With the second wave of COVID-19 in October, many cremations were ordered by Colombo National Hospital despite some deaths being categorised as sudden deaths by the Health Ministry.

On May 4, Fathima Rinosa, 44, who was receiving treatment for pneumonia at the Colombo National Hospital, was transferred to the Infectious Diseases Hospital (IDH). The following day in the morning the family was told that she had passed away and her body had been cremated. The PCR test result came after her cremation and the death certificate said she had died of “suspected C19”. A government doctor appeared on national television on May 6 and said that Rinosa’s PCR test result was negative. Her family was put in quarantine but brought back next day because they tested negative.

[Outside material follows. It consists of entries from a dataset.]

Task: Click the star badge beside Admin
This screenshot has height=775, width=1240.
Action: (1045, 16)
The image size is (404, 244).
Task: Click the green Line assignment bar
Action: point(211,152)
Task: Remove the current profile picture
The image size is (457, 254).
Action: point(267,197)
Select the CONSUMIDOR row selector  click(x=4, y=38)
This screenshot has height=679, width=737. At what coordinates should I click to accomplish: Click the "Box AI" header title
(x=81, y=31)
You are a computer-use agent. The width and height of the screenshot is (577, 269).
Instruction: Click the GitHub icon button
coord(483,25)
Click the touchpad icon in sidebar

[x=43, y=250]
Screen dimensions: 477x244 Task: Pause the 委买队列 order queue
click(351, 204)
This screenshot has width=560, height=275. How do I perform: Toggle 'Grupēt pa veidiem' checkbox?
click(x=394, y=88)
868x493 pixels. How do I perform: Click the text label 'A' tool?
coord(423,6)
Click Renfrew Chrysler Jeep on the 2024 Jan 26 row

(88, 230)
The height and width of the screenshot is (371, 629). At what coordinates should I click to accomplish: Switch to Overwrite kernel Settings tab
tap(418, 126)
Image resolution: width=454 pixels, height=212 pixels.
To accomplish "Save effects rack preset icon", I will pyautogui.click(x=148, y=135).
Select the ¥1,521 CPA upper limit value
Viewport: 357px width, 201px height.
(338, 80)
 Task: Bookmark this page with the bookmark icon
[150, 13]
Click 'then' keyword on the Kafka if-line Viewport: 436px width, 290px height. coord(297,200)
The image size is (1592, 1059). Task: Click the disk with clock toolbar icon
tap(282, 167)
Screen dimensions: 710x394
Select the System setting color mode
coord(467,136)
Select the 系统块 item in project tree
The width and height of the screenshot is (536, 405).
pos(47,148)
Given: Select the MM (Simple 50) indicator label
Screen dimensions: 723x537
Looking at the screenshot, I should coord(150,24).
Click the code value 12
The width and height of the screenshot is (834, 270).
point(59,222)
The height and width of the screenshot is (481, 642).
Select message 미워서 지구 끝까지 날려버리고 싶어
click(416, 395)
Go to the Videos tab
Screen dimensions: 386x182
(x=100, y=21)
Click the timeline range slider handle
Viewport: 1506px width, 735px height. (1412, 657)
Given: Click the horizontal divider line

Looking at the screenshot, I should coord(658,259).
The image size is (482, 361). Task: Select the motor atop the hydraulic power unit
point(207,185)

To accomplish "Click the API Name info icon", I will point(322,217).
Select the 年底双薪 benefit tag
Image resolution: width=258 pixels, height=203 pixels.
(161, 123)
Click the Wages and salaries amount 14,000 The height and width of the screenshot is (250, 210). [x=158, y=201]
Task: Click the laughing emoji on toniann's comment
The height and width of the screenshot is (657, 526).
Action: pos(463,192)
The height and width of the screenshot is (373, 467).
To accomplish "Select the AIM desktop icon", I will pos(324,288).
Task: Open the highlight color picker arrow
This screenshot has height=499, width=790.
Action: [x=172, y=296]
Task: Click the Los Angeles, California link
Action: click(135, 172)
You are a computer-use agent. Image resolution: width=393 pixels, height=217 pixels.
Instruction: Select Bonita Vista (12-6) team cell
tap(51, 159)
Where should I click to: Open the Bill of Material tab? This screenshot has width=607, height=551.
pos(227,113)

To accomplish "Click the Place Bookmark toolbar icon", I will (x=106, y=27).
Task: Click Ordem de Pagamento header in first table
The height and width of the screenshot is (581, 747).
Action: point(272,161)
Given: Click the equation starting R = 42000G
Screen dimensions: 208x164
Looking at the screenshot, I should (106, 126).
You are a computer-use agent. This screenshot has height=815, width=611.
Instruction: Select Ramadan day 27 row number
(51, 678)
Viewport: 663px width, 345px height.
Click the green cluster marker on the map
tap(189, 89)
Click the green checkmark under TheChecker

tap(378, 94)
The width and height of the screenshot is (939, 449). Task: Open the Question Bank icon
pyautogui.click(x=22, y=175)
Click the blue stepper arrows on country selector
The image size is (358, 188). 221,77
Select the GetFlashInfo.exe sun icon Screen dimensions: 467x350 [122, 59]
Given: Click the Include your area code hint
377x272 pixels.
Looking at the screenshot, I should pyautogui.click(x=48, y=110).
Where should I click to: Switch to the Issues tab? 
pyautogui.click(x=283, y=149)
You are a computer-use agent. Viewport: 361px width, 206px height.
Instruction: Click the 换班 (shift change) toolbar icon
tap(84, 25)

On May 5, Abdul Hameed Rafaideen, 64, who was suffering from several illnesses, died and a private doctor declared that his death was due to bad health. His family was getting ready to bury him when a police officer ordered the body to be taken to the Colombo National Hospital. A PCR test was ordered and his body was cremated as a suspected COVID-19 case but his death was not included in the list of total number of national COVID-19 fatalities. His body was cremated apparently by mistake. His family has filed a fundamental rights petition in the Supreme Court and the case is getting postponed on various grounds without being taken up for hearing.

On October 27, Mohamed Minhaj, 19, who was mentally ill and bedridden from birth and was under his family’s supervision, died in his sleep at home. The doctor, who treated him regularly, cleared the documents for burial but the Grama Sevaka asked the family to obtain police clearance to transport the body to the burial ground because of lockdown. The police rushed to the house and forced the family to take the body to the Colombo National Hospital. The hospital ordered a PCR test and the body was put in the morgue pending the result. Next day the family was told the result was positive and that his body had been cremated. His death is recorded as a sudden COVID-19 death. Family members and relatives who had come to attend the funeral were sent for compulsory military quarantine.

On November 2, Ahamed Jamaldeen Abdul Razeek, 78, was admitted to the Colombo National Hospital with a head injury. He was transferred to the accident ward due to heavy bleeding and later to an isolation ward. He died the following day and his body was kept in the morgue and none of the family members were allowed to see him. Later hospital authorities said his PCR test was positive and cremated his body on November 4without obtaining consent from the family. His death was declared as a sudden COVID-19 death by the Health Ministry spokesperson but later his name was removed from the national COVID-19 casualty list. The document given to the family says his death was due to brain damage caused by head injury. Family members are under house quarantine but none of them have tested positive.

COVID-19 has spread throughout the country despite the government’s persistent denial of community spread. Yet it is only at the Colombo National Hospital that so many Muslims are found after their death to have been COVID-19 infected although their death notices issued after cremation say COVID-19 with other illnesses. The compulsory PCR test on bodies affects mainly poor Muslim families who cannot afford to pay for private health care but rely on the free services available at government  hospitals. Many are daily wage earners who cannot even afford to pay for a coffin. Many poor Muslims who are seriously ill are not seeking medical treatment because of the fear of being cremated on false pretexts.

The gazette of April 11 making cremation the only option should be rescinded and the government should follow WHO guidelines for safe burial. More than 180 countries have allowed burial on the basis that there was no scientific evidence to substantiate the claim made by some Sri Lankan professionals that COVID-19 could spread through buried bodies or contaminate groundwater.

Since the outbreak of the pandemic earlier this year, hundreds of thousands of COVID-19 victims worldwide have been buried and there is no evidence of any adverse impact due to the burials. It is therefore only logical and humane to allow the Muslim community and others who wish to bury their dead according to their cultural and religious beliefs and practices to do so.